You can estimate this variance in several ways. From more aggregated (less informative) to less aggregated (more informative):

  • compute the average and standard deviation of Q: The standard deviation should drop after normalization. The average indicates the value around which normalization brings the shapes.
  • compute a histogram of Q over a fixed number of bins: Normalization should make the histogram more pointy, that is, having (ideally) a single large peak and being nearly zero away from that peak.

Shape diameter computation

This descriptor is part of those used for CBSR. How to compute it? For a shape of N vertices, of course, there is the brute-force solution which is O(N*N). However, much faster algorithms exist. One of them is described here.

Note: I have not tested the above code myself, so this is provided 'as is'. Feel free to experiment with this code. However, if getting it work correctly takes too long, ignore it and revert to simpler (albeit slower) solutions.

Comparing mixed feature vectors

A mixed feature vector is a vector that contains different types of features:

f = (e1 e2 ... en h1 h2 ... hm)

We have two types of features in this vector:

  • e1,...,en are global metrics, e.g. compactness, elongation, and similar. Each of them is a single scalar value.
  • h1,...,hm are histogram-based metrics, e.g., the A3, D1, and similar descriptors. Each of them is a N-valued vector, where N is the number of histogram bins.

Hence, f contains n + N*m elements in total.

How to compare two such feature vectors f and f'? Several options exist:

Use L2 metric (simplest): The distance of f to f' is the square-root of the sum of squared differences between corresponding entries, sqrt((e1-e1')2 + (e2-e2')2 + ... (h11-h11')2 + (h12-h12')2 + ...), where hij indicates the j-th bin of the i-th histogram.

In this case, it is essential to normalize the histogram features: Each hi should have the same weight as each ei. Since a histogram hi has N bins, the simplest way to achieve this is to divide each bin-value hij by N. The set of N bins of hi will have, taken together, the same weight (one) as a scalar ei.

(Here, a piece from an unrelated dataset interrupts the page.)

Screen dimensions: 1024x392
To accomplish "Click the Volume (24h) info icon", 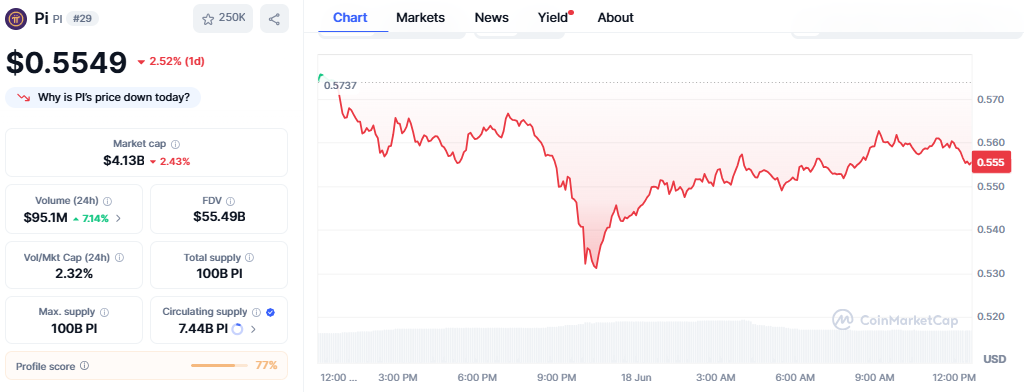I will pos(108,201).
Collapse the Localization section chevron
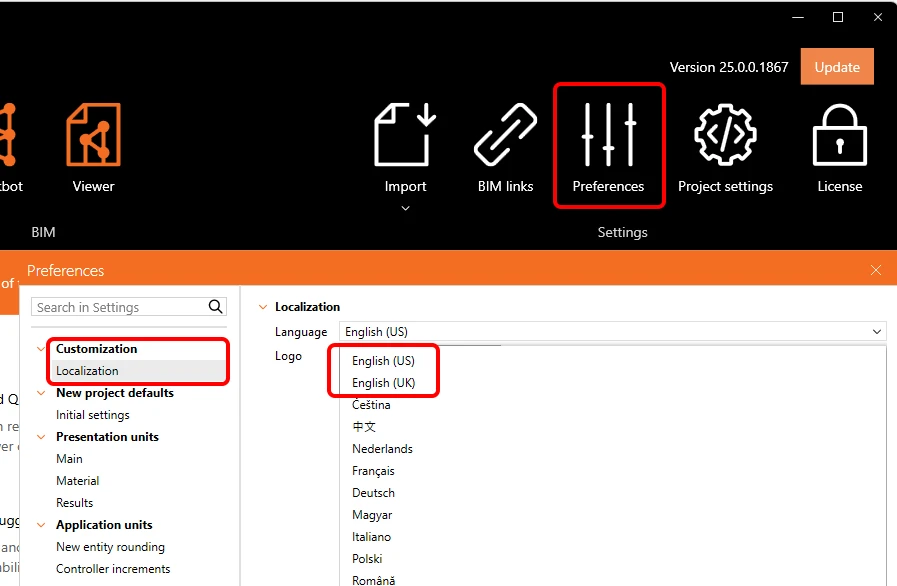The height and width of the screenshot is (586, 897). point(263,307)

Use a mix of metrics: Say you want to use EMD (Earth Mover's Distance) for histograms and L2 for the global descriptors. This can be done as follows:

  • compare all the global features ei with their counterparts ei' using the L2 metric, as above; say this gives you a distance de(f,f')
  • compare each histogram hi with its counterpart hi' using EMD or any other histogram metric; this gives you m distances dh1(f,f'), ...dhm(f,f')
  • assemble all above distances in a final distance. If de, dh1, ..., dhm are suitably normalized (i.e. in the same range), you can just return their average.

You cannot apply EMD or any other histogram-specific distance metrics on the entire vectors f, f' since these vectors do not contain only bin-values of a single histogram, but bins of m histograms, and also the global features ei. Simply using EMD on f, f' would be as if you shift earth (recall the EMD metaphor) between, say, e2 and h1, or between h2 and h3, i.e., you would compare apples and pears, leading to wrong results.